Pros: No protocol-specific code, no Azure AD app registration, works across all providers, on-prem and cloud through one interface. Cons: External dependency. Requires Nylas API key.

Side-by-side comparison

ConcernEWS (retiring)Graph APINylas CLI
AuthNTLM / Basic / OAuthOAuth 2.0 onlyOne-time nylas auth config
Azure AD app requiredNo (Basic) / Yes (OAuth)YesNo
On-prem ExchangeSupportedNot supportedSupported (via EWS internally)
Exchange OnlineBlocked Oct 2026SupportedSupported (via Graph internally)
Gmail, Yahoo, iCloudNot supportedNot supportedSupported
Token managementManualManual (MSAL)Automatic
Code changes neededN/A (retiring)Full rewrite from EWSOne-time migration

Hybrid Exchange: the dual-codebase problem

Many organizations run hybrid Exchange -- some mailboxes in Exchange Online, some on-prem. After October 2026, cloud mailboxes need Graph API while on-prem mailboxes still need EWS. Microsoft Graph doesn't support on-prem Exchange Server at all.

This forces two authentication flows, two API surfaces, and two sets of error handling in the same application. The Nylas platform handles this routing internally -- it detects whether a mailbox is cloud or on-prem and uses the appropriate protocol.

Migration checklist

  1. Audit your EWS usage -- Run Microsoft's EWS code analyzer to inventory every EWS call
  2. Check for parity gaps -- Compare your EWS operations against the feature gap table above
  3. Register your app before August 2026 -- If you need more time, add your app to the AllowList
  4. Test with F1/F3 licenses first -- These were blocked in March 2026, so they're already on the new behavior
  5. Plan for hybrid -- If you have on-prem Exchange, decide how to handle the dual-protocol split
  6. Monitor Microsoft's updates -- Feature parity gaps are closing quarterly

Frequently asked questions

When is EWS being retired for Exchange Online?

Microsoft blocks EWS requests from non-Microsoft apps starting October 1, 2026. Tenants that configure an AppID AllowList before August 2026 get a temporary exemption.
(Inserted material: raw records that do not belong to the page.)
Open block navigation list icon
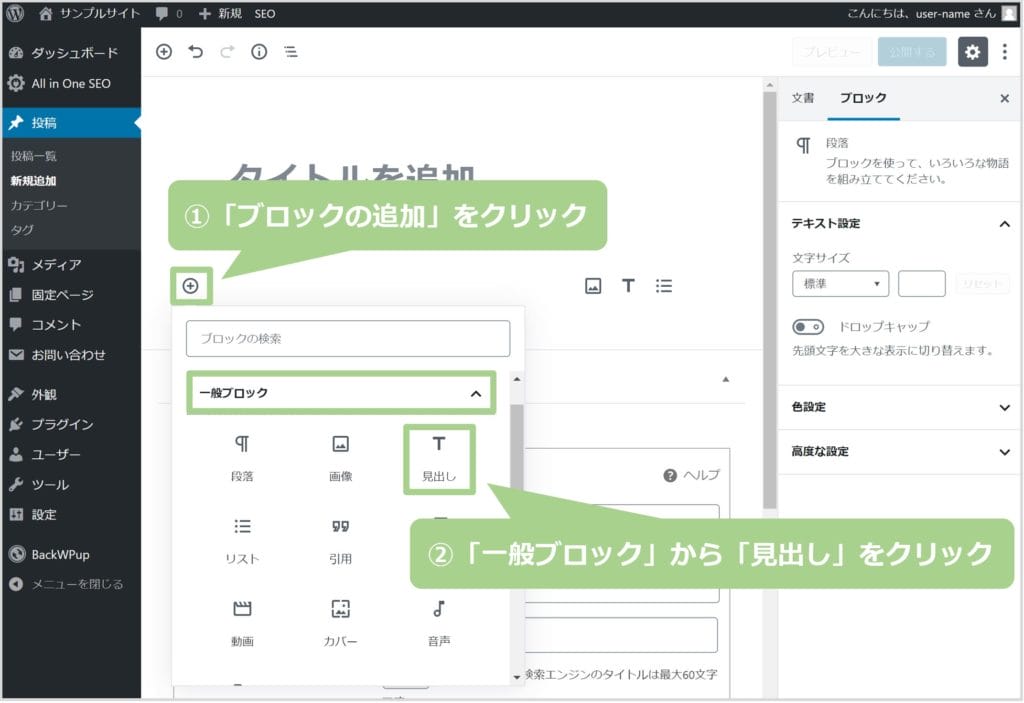This screenshot has height=703, width=1024. coord(290,52)
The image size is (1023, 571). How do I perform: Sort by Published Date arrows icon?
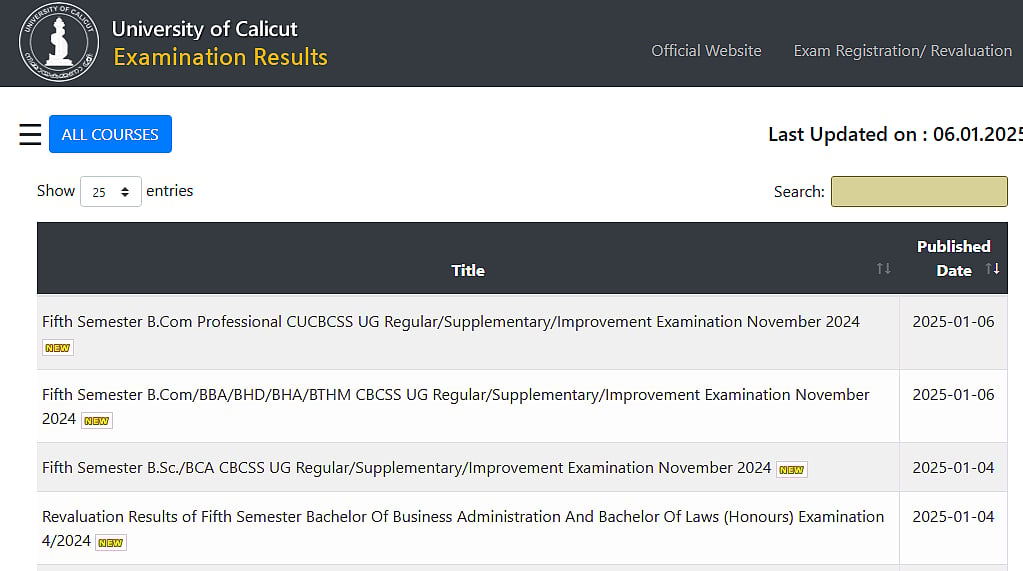coord(992,269)
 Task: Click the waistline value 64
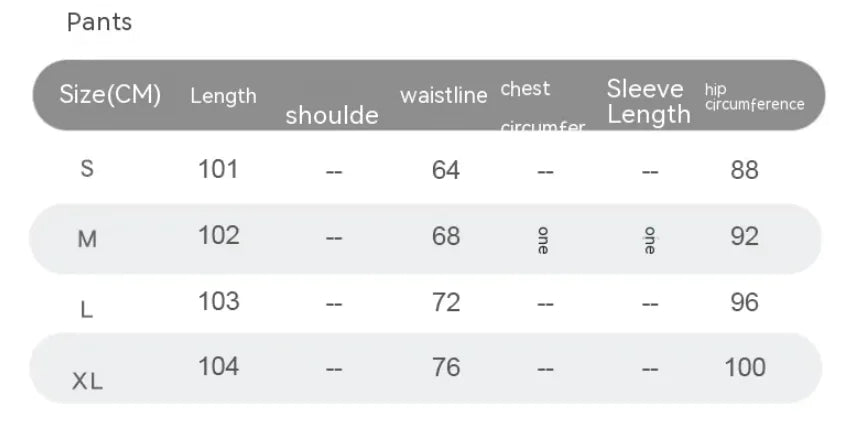pos(445,170)
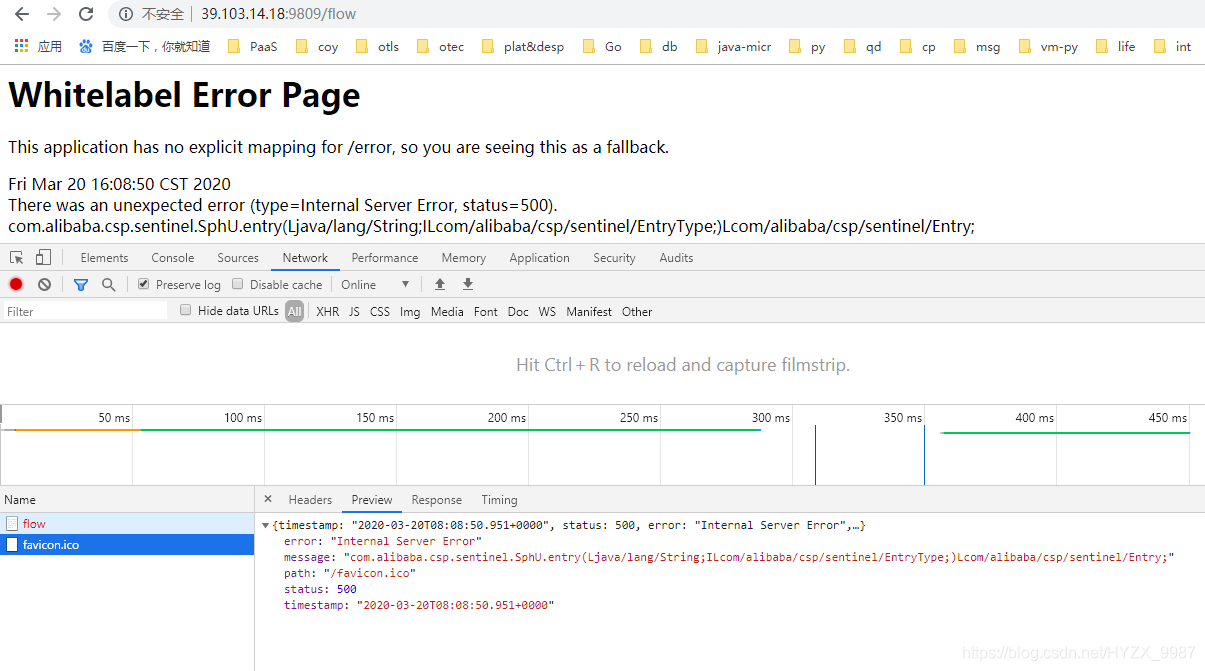Switch to the Console tab
This screenshot has width=1205, height=671.
tap(172, 257)
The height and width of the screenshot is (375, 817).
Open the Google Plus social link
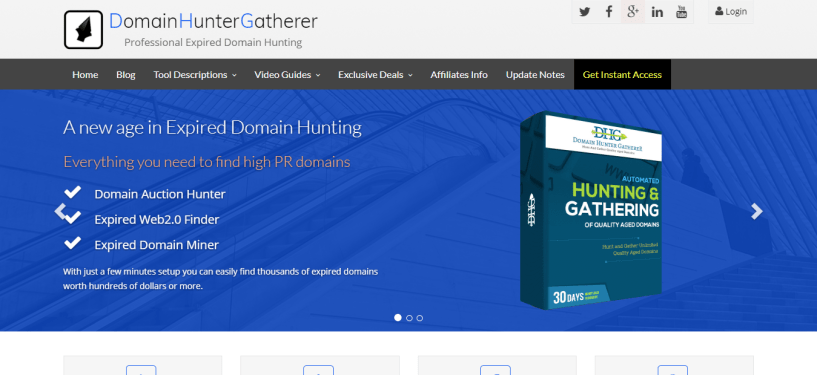pos(633,12)
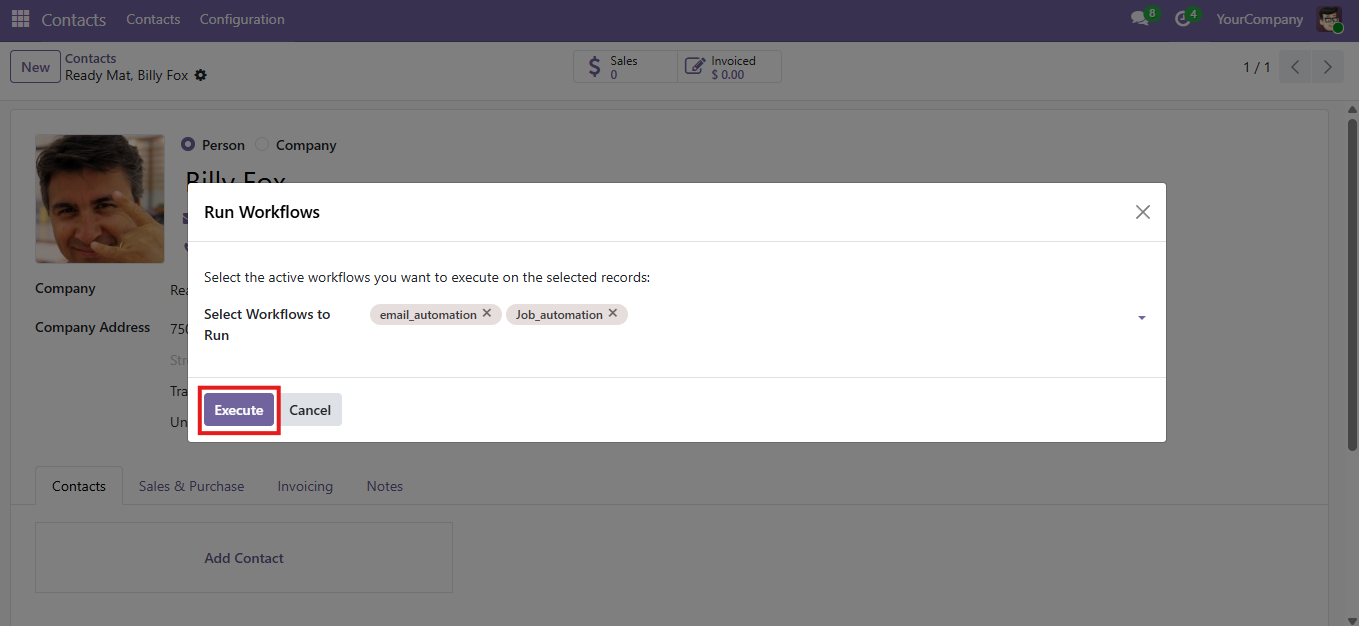1359x626 pixels.
Task: Click the user avatar icon
Action: click(x=1329, y=19)
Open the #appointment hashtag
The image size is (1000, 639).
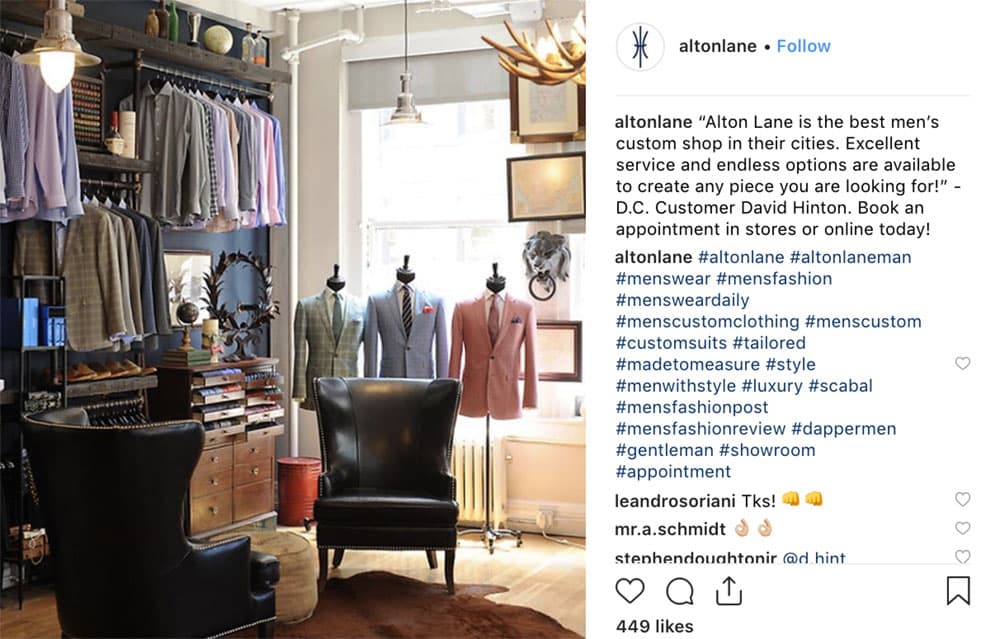pyautogui.click(x=673, y=472)
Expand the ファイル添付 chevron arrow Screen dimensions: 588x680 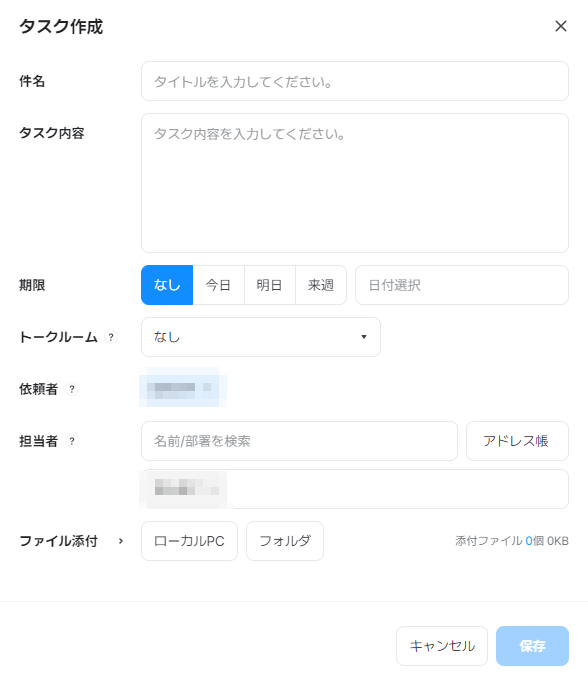(x=121, y=541)
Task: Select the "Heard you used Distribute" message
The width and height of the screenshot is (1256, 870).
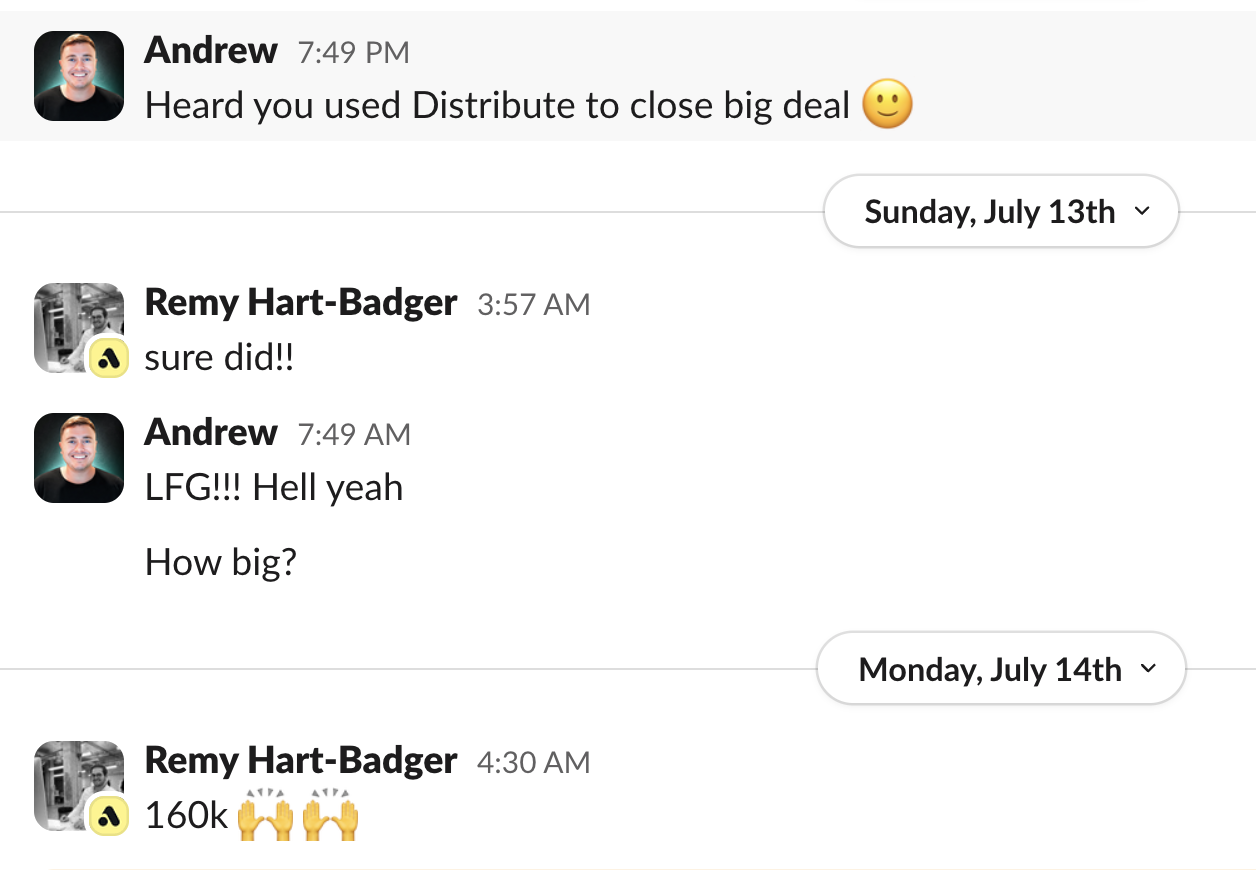Action: click(x=497, y=105)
All EWS access is permanently removed on April 1, 2027.

Is EWS deprecated for on-premises Exchange Server?

No. EWS remains fully supported for Exchange Server 2016 and 2019. The deprecation only affects Exchange Online (Microsoft 365).

What EWS features are missing from Graph API?

As of April 2026, Graph API lacks archive mailbox access, public folder CRUD, mailbox import/export, and full recurring event delta support. Microsoft is closing gaps quarterly but hasn't committed to a date for full parity.

Can I skip the migration entirely?

Yes, if you use an abstraction layer. The Nylas platform connects to Exchange Online, on-prem Exchange, and 4 other providers through a single interface. Provider-side deprecations don't require code changes on your end.